Frequently Asked Questions
What is the difference between PascalCase and camelCase?
PascalCase capitalizes the first letter of every word, including the first word (UserProfileData). camelCase keeps the first word all lowercase (userProfileData). Use PascalCase for class and type names; use camelCase for variables and function names.
What is PascalCase used for?
PascalCase is used for class names, interface names, type aliases, and enum names in TypeScript, Java, C#, and Swift. In React and Vue.js, component names must be PascalCase to be recognized as custom components in JSX/templates.
What input formats does the converter accept?

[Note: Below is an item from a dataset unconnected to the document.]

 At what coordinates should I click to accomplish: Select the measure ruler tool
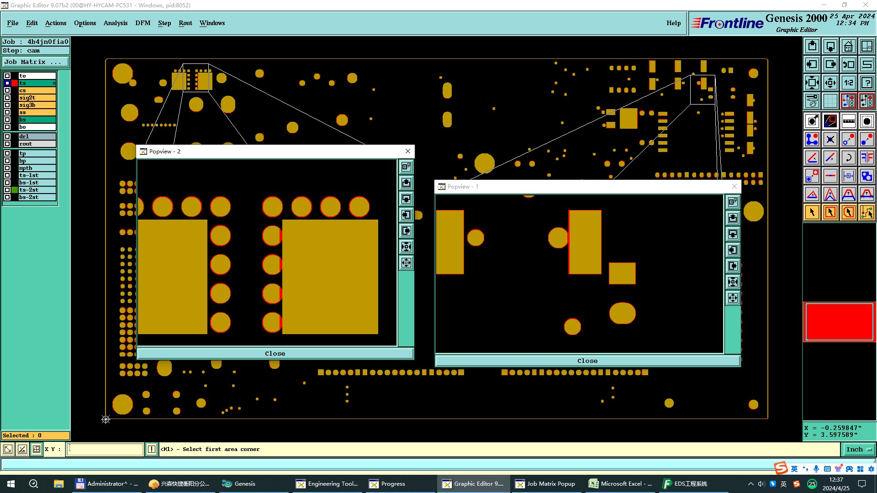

The converter accepts plain text with spaces, camelCase (getUserName), kebab-case (get-user-name), snake_case (get_user_name), and Title Case (Get User Name). All word boundaries are automatically detected.
Does it handle acronyms correctly?
The converter treats every word uniformly, capitalizing only the first letter. Acronyms like "URL" in the input become "Url" in PascalCase. If your convention is "URLParser" (all-caps acronym), edit the output manually to match your style guide.
What happens to special characters and punctuation?
Special characters and punctuation are removed or treated as word boundaries. They do not appear in the PascalCase output, which contains only letters and digits.
Is there a length limit?
No. Conversion runs locally in your browser. Text of any length is converted instantly.
Is my text sent to a server?
No. All conversion runs in client-side JavaScript. Your text is never uploaded, stored, or transmitted anywhere.
Why must React component names be in PascalCase?
React uses the capitalization of the component name to distinguish between custom components and native HTML elements. A lowercase name like "myComponent" would be interpreted as an HTML element, causing a rendering error. PascalCase ensures React treats it as a custom component.